Wieso ich das Tretlager nicht mit einberechne weiß entweder einer der fleißigen Forenleser hier welchen ich genervt habe oder ihr lasst euch einfach überraschen =)

Grüße
majo


----------



## majomathes (12. August 2016)

Und gleich als erstes darf ich mich für die Unterstützung an Teilen bei der Stuttgarter ICB-Gruppe bzw. den einzelnen Fahrern bedanken.

Sehr günstig und fair die Federgabel, eine Rock Shox Reba RL von 90mm auf 120mm getraveled. Genau die Federhöhe welche ich gesucht habe und lag auch voll im Budget! Herzlichen Dank 



 

Und nun das Gewicht:


 

Macht dann: 3169 Gramm plus Steckachse:


 

ergibt sich ein zwischenzeitliches Gesamtgewicht von 3239 Gramm.


----------



## MTB-News.de




----------



## majomathes (12. August 2016)

Vom selben ICB Stuttgart "Mittourer" durfte ich seinen von Hand eingespeicht und gepflegten top in Schuss - LRS erwerben.
Felgen: DT-Swiss X470
Nabe: Hope2Pro
Alunippel in blau und weiße Speichen die er leider nicht mehr im Kopf hatte.
Kassette: Shimano XT, eigentlich soll eine X0 die ich noch rumfahren habe drauf aber jetzt ist die XT schon montiert also seis drum. Ist quasi neu und von daher will ich mal nicht so sein =)

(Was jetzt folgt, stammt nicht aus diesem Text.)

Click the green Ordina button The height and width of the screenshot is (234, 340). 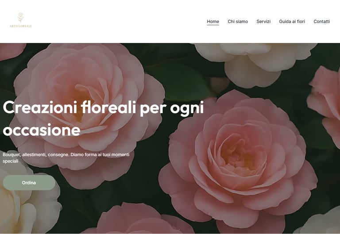pyautogui.click(x=29, y=183)
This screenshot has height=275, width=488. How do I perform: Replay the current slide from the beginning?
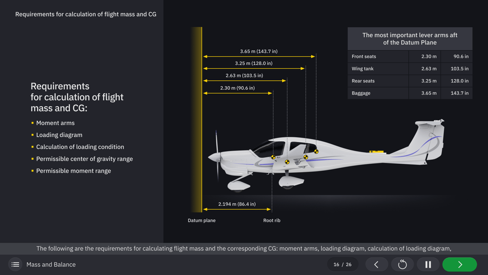pyautogui.click(x=402, y=264)
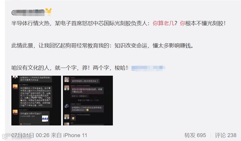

Inklusive Schwalbe Felgenband ergibt sich dann folgendes Gewicht:

Gewicht Felge: 470g (Quelle: chainreactorcycles)
Gewicht Nabe: VR: 190g; HR: 300g (Quelle: mtb-news/weight)
Gewicht Kassette: 337g (Quelle: mtb-news/weight)
Gewicht Alunippel: 26g für 64 Stück (Quelle: CNC Bike)
Gewicht Speichen: ????? aber evtl.: Gesamt LR - Nabe - Nippel beim Vorderrad = 916-190-30=hui...viel das sind dann wohl DT Swiss Competition mit 7g pro Stück, aber fürs erste ist das völlig in Ordnung - Speichen tauschen kann ich immer - wären immerhin 200g Gewichtsersparnis zu einem Sapim D-Light/Laser Mix 

Hier die Bilder:



Das Vorderrad:



Das Hinterrad:



Somit steht mein Gesamtgewicht nun bei
3239+1581+916 = 5733 Gramm

Das wird wohl auf 12, hinauslaufen.


Auf die Laufräder sollen natürlich Mäntel drauf:
Erstmal mit Schlauch -> Schwalbe AV19 mit stolzen 207 Gramm



Dazu gibts noch zwei gebrauchte Mäntel:

Vorderrad: Bontrager JonesMUDX



Und für das Hinterrad einen Conti TrailKing:




das sind nicht die schönsten Bilder von den Mänteln aber was will man machen ^^

Das Gesamtgewicht beträgt nun also:
5733 + 627 + 677 + 2*207 = 7451 leichte Gramm

Da das ganze auch abgebremst werden möchte kommen vorne wie hinten Magura Storm180HC dran die ich noch rumliegen hatte. Meine roten Schrauben werde ich an meinem alten Rad belassen und somit habe ich dann mal die Standard - Schrauben aus meiner Gruschdelkischde rausgefischt. Und da ich fleißig am Gewichte dokumentieren bin gibts natürlich auch hiervon ein Foto:


 

Die Scheibe mal 2 macht dann insgesamt: 7765 - Fliegengewicht aber "Feintuning" kommt eh erst später.... irgendwann


----------



## majomathes (12. August 2016)

Und weiter im Text 
Nach 6 Monaten Wartezeit darf nun auch mein "getuntes" Schaltwerk eingebaut werden. Die Schaltröllchen habe ich in einem Kleinteile-Express-Wahn bei Aliexpress geordert und passt perfekt zum roten Schaltauge.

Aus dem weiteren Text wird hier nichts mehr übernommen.